__Problem statement__.
Nothing but the lines from the one with "You are a GUI" through the end of the listing below should appear in your reply, each copied exactly.

__Raw data__.
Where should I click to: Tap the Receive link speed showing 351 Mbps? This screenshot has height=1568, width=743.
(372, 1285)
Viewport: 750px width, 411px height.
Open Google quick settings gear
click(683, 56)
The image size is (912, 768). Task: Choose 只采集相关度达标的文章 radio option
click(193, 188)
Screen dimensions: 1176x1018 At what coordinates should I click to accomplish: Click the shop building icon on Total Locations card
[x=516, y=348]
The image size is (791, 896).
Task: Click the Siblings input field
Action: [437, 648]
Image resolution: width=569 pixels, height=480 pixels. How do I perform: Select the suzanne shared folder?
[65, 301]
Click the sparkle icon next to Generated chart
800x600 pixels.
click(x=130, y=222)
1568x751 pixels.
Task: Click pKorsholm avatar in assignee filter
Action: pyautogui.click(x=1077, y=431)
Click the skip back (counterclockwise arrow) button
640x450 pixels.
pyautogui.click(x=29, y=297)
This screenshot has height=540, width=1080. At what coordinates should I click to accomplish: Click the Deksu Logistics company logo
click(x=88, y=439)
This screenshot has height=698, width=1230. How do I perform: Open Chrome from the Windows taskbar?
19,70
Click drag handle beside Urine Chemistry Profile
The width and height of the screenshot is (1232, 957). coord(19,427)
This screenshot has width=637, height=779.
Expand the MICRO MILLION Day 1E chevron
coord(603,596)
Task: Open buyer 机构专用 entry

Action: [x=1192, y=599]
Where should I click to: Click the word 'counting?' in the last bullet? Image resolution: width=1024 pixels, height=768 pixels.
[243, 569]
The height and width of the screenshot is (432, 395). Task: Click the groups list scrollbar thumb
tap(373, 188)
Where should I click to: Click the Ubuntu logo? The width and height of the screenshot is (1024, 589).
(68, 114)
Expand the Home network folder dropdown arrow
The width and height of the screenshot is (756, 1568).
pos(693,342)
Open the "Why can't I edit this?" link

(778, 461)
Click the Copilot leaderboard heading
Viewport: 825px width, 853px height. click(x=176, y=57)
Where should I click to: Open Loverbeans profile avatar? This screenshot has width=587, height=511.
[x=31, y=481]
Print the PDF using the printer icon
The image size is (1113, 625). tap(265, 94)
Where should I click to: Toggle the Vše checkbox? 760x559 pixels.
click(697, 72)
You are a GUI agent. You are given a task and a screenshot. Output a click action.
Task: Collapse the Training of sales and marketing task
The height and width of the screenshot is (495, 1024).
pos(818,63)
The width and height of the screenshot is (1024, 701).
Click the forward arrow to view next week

__Solution to the problem__.
You are a GUI agent. You are given a task and a screenshot. Output a click action.
Task: Collapse the Training of sales and marketing task
The height and width of the screenshot is (495, 1024).
pos(818,63)
The width and height of the screenshot is (1024, 701).
Click the forward arrow to view next week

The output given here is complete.